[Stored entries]

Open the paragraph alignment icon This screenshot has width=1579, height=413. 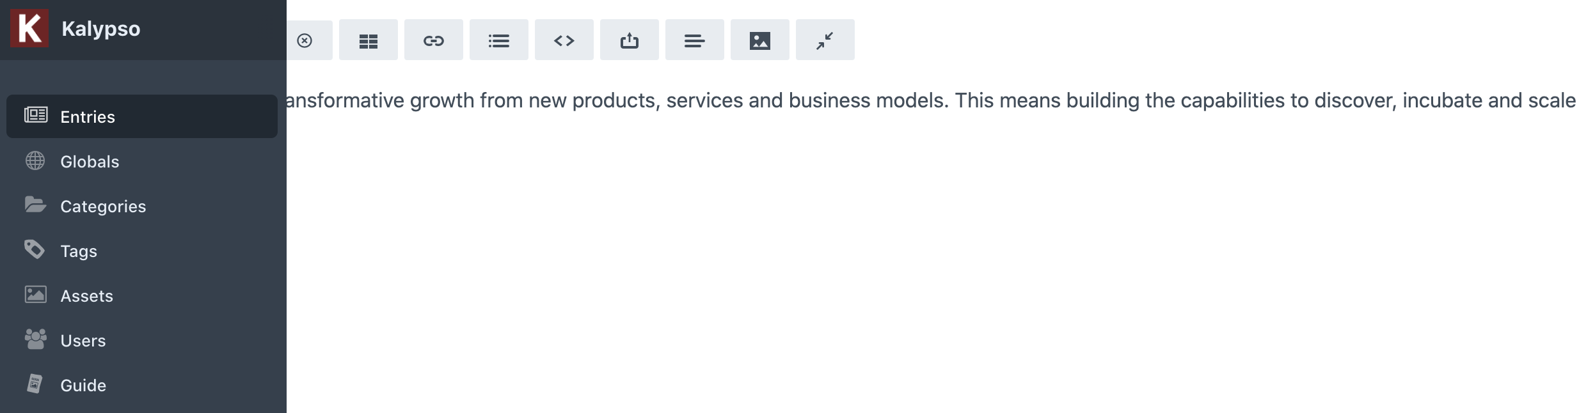pos(694,40)
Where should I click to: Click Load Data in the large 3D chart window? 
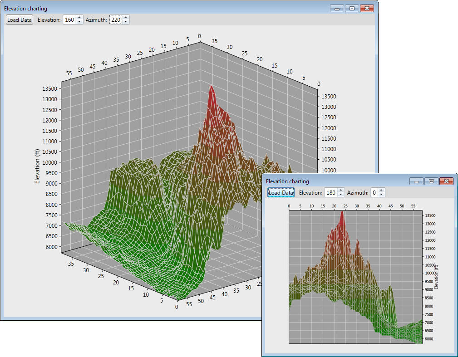coord(20,20)
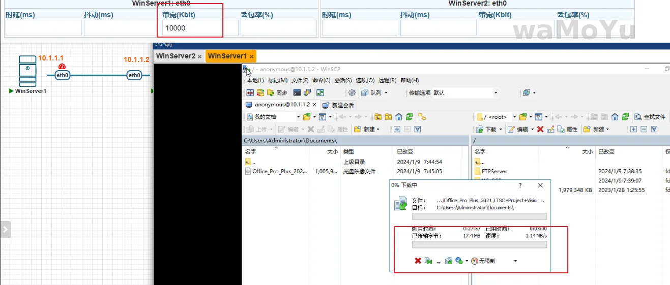The image size is (670, 285).
Task: Expand the remote directory dropdown showing root
Action: point(514,117)
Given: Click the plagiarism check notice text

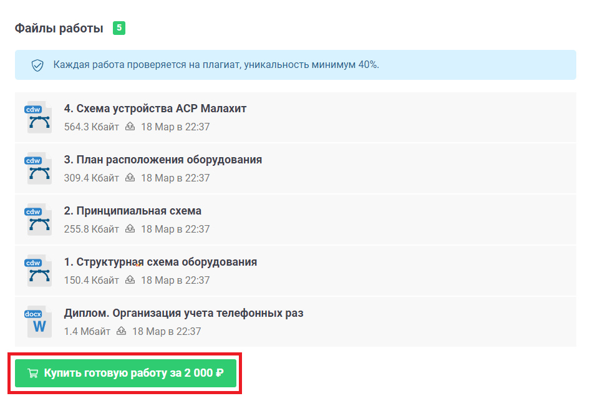Looking at the screenshot, I should 216,65.
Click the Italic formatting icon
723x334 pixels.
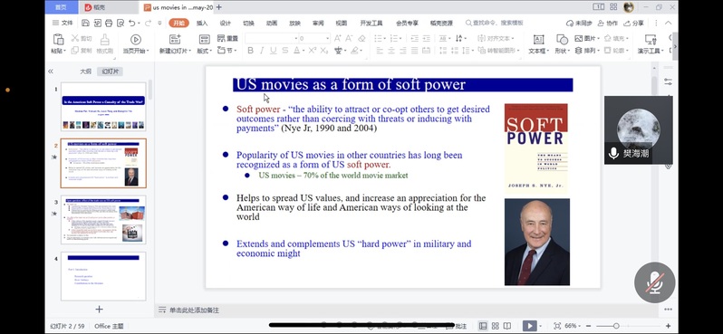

PROBLEM TO WORK ON:
Please set down the lines from the one with "Where should I" to the end of the entries above, exactly as they are, and drop every picture.

RESPONSE AREA:
Where should I click to: Click Load Data in the large 3D chart window? 
coord(20,20)
The image size is (670, 285).
Task: Expand the remote directory dropdown showing root
Action: point(514,117)
Given: Click the plagiarism check notice text

Looking at the screenshot, I should 216,65.
Click the Italic formatting icon
723x334 pixels.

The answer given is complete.